Sonnet 151 is the 151st of 154 poems in sonnet form by William Shakespeare published in a 1609 collection titled Shakespeare's sonnets. The sonnet belongs to the Dark Lady sequence (sonnets 127–152), which distinguishes itself from The Fair Youth sequence by being more overtly sexual in its passion. Sonnet 151 is characterized as "bawdy" and is used to illustrate the difference between the spiritual love for the Fair Youth and the sexual love for the Dark Lady. The distinction is commonly made in the introduction to modern editions of the sonnets in order to avoid suggesting that Shakespeare was homosexual.

==Structure==
Sonnet 151 is an English or Shakespearean sonnet. The English sonnet has three quatrains, followed by a final rhyming couplet. It follows the typical rhyme scheme of the form ABAB CDCD EFEF GG and is composed in iambic pentameter, a type of poetic metre based on five pairs of metrically weak/strong syllabic positions. The 3rd line exemplifies a regular iambic pentameter:
   × / × / × / × / × /
 Then, gentle cheater, urge not my amiss, (151.3)
The 8th line features two common metrical variations: an initial reversal and a final extrametrical syllable or feminine ending:
   /× × / × / × / × / (×)
 Triumph in love; flesh stays no farther reason, (151.8)
/ = ictus, a metrically strong syllabic position. × = nonictus. (×) = extrametrical syllable.

The 8th line also necessarily has a feminine ending. Line 1 has an initial reversal, and mid-line reversals are found in lines 2, 10, 12, and potentially line 5. Line 6 features the rightward movement of the third ictus (resulting in a four-position figure, × × / /, sometimes referred to as a minor ionic):
  × / × / × × / / × / (×)
 My nobler part to my gross body's treason; (151.6)
A minor ionic also occurs in line 11.

==Exegesis==
The poem starts with an admonishment to the Dark Lady to not accuse the speaker of sin since she might find herself guilty of the same; specifically her infidelity to the speaker by sleeping with the Fair Youth. The speaker's sin, on the other hand, is to betray himself by allowing his body rather than his soul to steer his actions. It uses the body as a metaphor for the penis, "rising" and "falling" with an erection when aroused, and so reduces the speaker to nothing more than his phallus; by giving in to his desires he enslaves himself to the Dark Lady.

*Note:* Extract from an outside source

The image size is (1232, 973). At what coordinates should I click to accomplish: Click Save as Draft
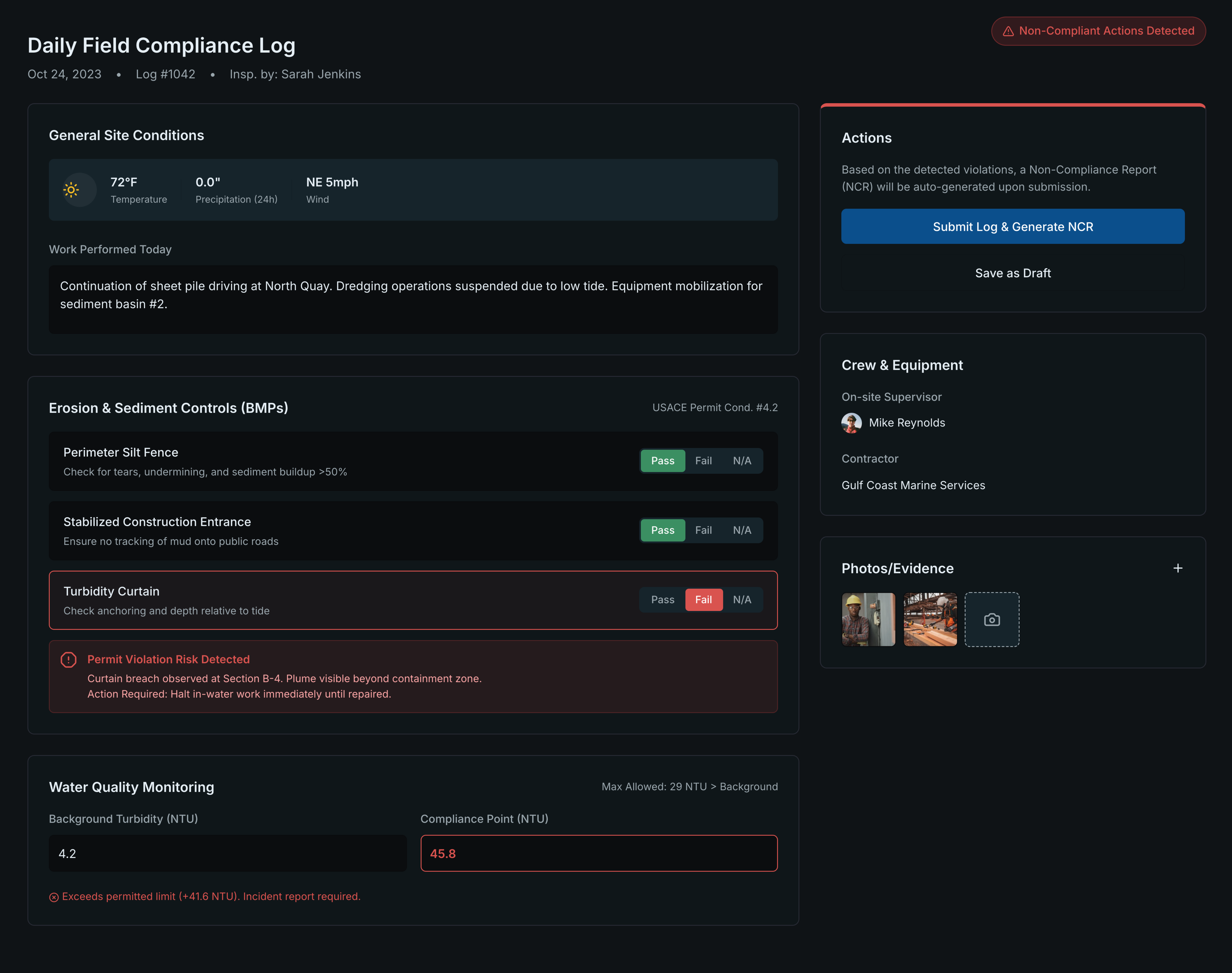tap(1012, 273)
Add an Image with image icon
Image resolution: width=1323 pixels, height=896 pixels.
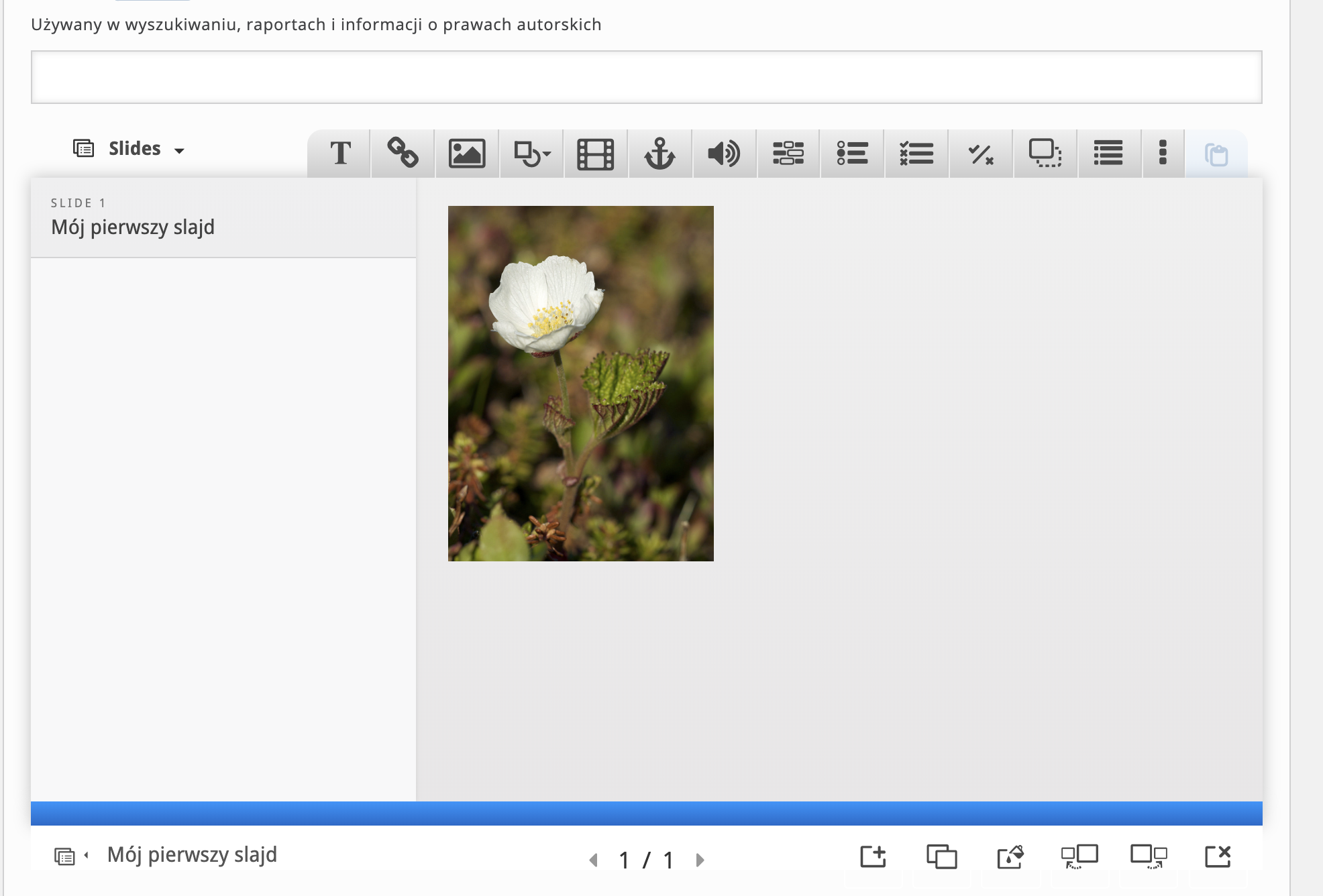pos(467,154)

Sonnet 151, with a "bawdy chronicle of erection and detumescence", contrasts with Sonnet 55's "grandiloquent expression", but their theme is the same: "what changes, what remains". Sonnet 55 "celebrates ... love and poetry that endure[s]" where Sonnet 151 "contemplates the inevitability of change".

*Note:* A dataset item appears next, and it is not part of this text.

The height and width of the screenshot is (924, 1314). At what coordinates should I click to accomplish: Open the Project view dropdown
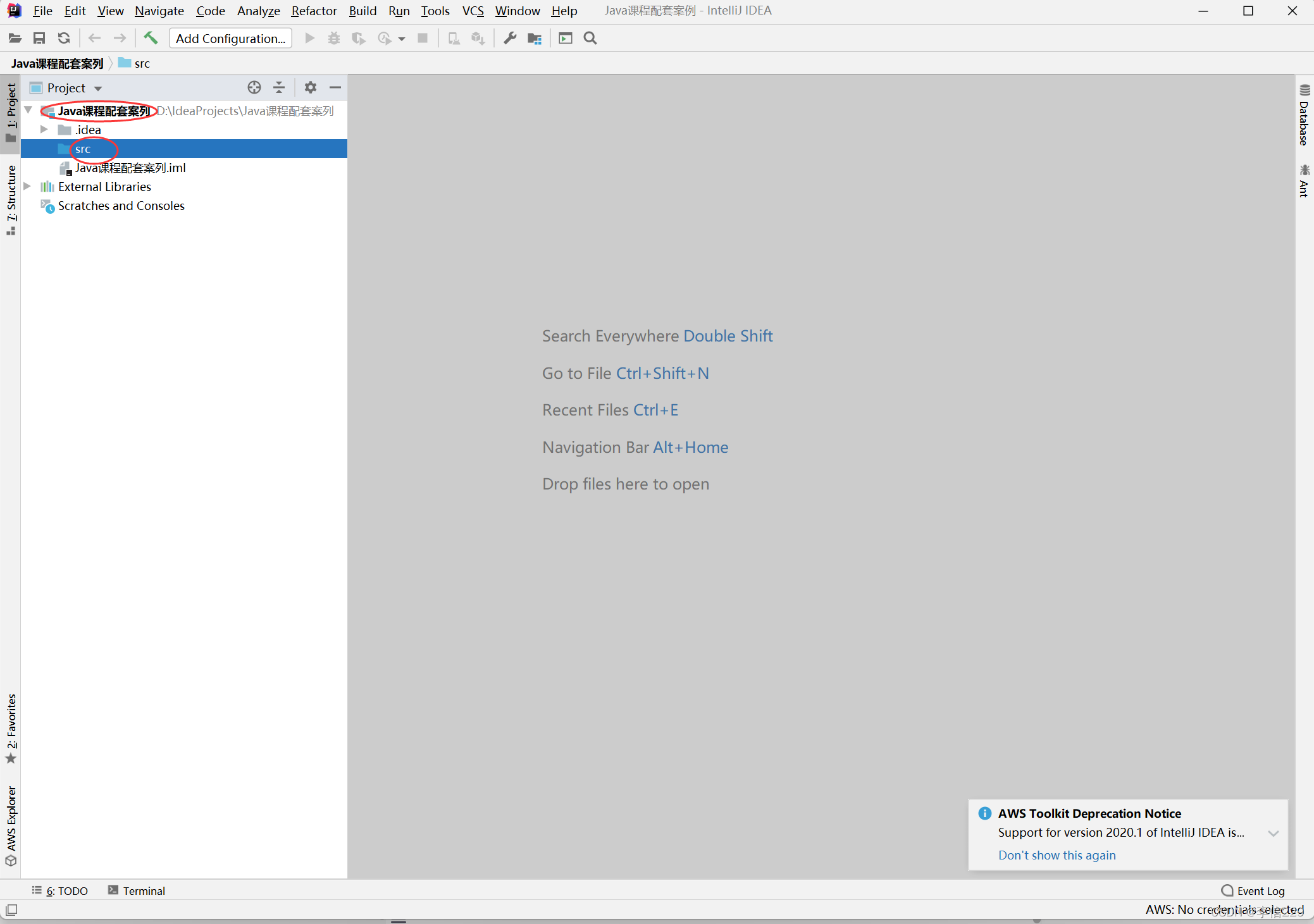click(98, 88)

Sonnet 151 has been compared to a verse by 17th-century author Joseph Swetnam—published in 1615 under the pseudonym Thomas Tell-Troth, in a pamphlet titled The Arraignment of Lewd, Idle, Froward, and Unconstant Women—satirizing the vices of women. "The woman's best part call it I dare / Wherein no man comes but must stand bare / And let him be never so stout / T'will take him down before he goes out." Both poems imply that sex subordinates the man to the woman.

The bawdy imagery of the poem, from the "nobler part" ("penis") in line 6 "rising at thy name", its "rise and fall" at line 14, has been discussed at length.

==In film==
This sonnet is featured in Derek Jarman's film The Angelic Conversation, which discusses homosexuality. It is the first poem shown in the film, the only one not read aloud, and one of only two partially and not wholly portrayed (the last two lines of Sonnet 57 are also omitted). Only the first two lines of the poem are seen on screen. Jarman is attempting to challenge the idea that Shakespeare was solely heterosexual. In the context of his film, the opening two lines seem to communicate that conscience and ethics come from sexual attraction.